Australia: Changes to corporate residency guidelines and other international tax developments
Australian residency for companies – updated ATO guidelines
On June 21 2018, the Australian Taxation Office (ATO) released updated guidelines on the corporate residency test in Taxation Ruling TR 2018/5 and Draft Practical Compliance Guidelines PCG 2018/D3.
Under Australian income tax law, a company incorporated outside of Australia will be an Australian tax resident where it carries on business in Australia and either:
Has its central and management control (CMaC) in Australia; or
Has its voting power controlled by shareholders who are Australian residents.
Importantly, in the updated guidelines, the ATO states that a company that has its CMaC in Australia will also be considered to carry on business in Australia. It is not necessary for the actual trading or investment activities of the company to take place in Australia. Thus, the act of management or control in Australia will, of itself, be sufficient for the company to be considered an Australian resident.
The ATO states that CMaC will ordinarily reside with the directors of the company, but this will not always be the case (e.g. where the directors simply 'rubber stamp' the decisions of the real decision maker). Ultimately, the location of the CMaC will be a question of fact, requiring an analysis of the nature of the company's business, its activities and decision-making structure.
Taxation reform of stapled structures – integrity measures for transitional rules
Under the transitional rules in the proposed tax changes to 'stapled structures' (released in May 2018), certain stapled structures are able to continue to access the concessional 15% managed investment trust withholding tax rate in respect of cross-staple rental payments for either 15 years (for approved economic infrastructure projects) or seven years (for other existing projects).
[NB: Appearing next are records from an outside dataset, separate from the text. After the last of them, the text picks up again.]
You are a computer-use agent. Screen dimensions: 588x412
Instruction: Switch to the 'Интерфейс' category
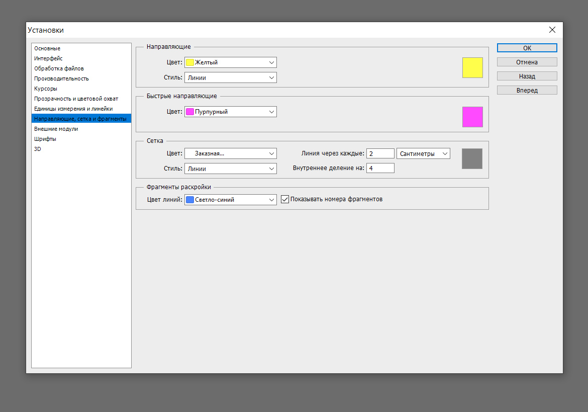48,58
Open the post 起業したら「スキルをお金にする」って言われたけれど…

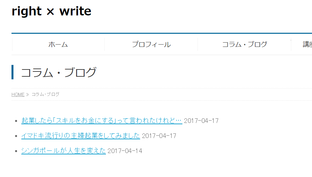click(x=101, y=121)
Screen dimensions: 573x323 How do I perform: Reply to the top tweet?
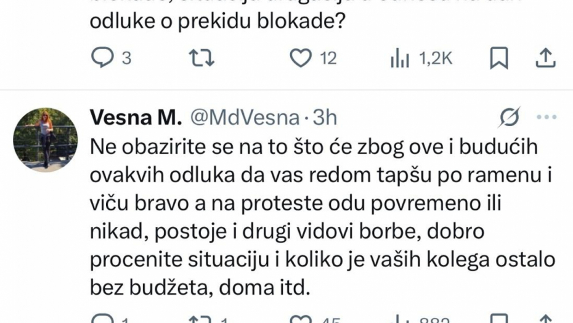pos(100,58)
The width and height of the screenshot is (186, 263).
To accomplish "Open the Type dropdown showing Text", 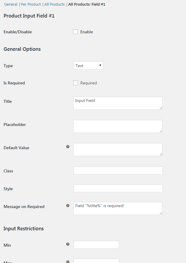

On June 28 2018, the Australian government released a consultation paper on proposed integrity measures for these transitional rules, under which the transitional rules would only be available where:
For projects eligible for the seven-year period, the cross-staple rental payments are consistent with the non-arm's length income rule (i.e. market pricing); and
For projects eligible for the 15-year period, the cross-staple rent payments either:
Are in accordance with existing rent calculation methodology for the project (for existing projects); or
Do not result in more than 80% of the taxable income of the project being allocated to the asset entity (for new projects).
Multinational integrity measures – expansion of significant global entity definition
Since 2015, in response to the OECD's BEPS Action Plan, Australia has introduced various integrity measures and reporting obligations for multinationals, such as the Multinational Anti-Avoidance Law, diverted profits tax and country-by-country reporting requirements.
These measures generally only apply to entities that meet the 'significant global entity' (SGE) definition, being:
A global parent entity with annual global income of A$1 billion ($738 million) or more; or
A member of a group of entities that are consolidated for accounting purposes and the global parent entity of that group has annual global income of A$1 billion or more.
On July 20 2018, the Australian government released draft legislation to extend the definition of the SGE to cover members of groups headed by proprietary companies, trusts, partnerships and investment entities. The existing SGE definition only includes groups headed by listed companies or private companies required to prepare general purpose financial statements.
Accordingly, a wider range of entities could now fall within the definition of a SGE and be subject to the various integrity measures and reporting obligations for multinationals; for example, companies that are majority-owned by large private equity or other investment funds.
These changes are proposed to apply from July 1 2018.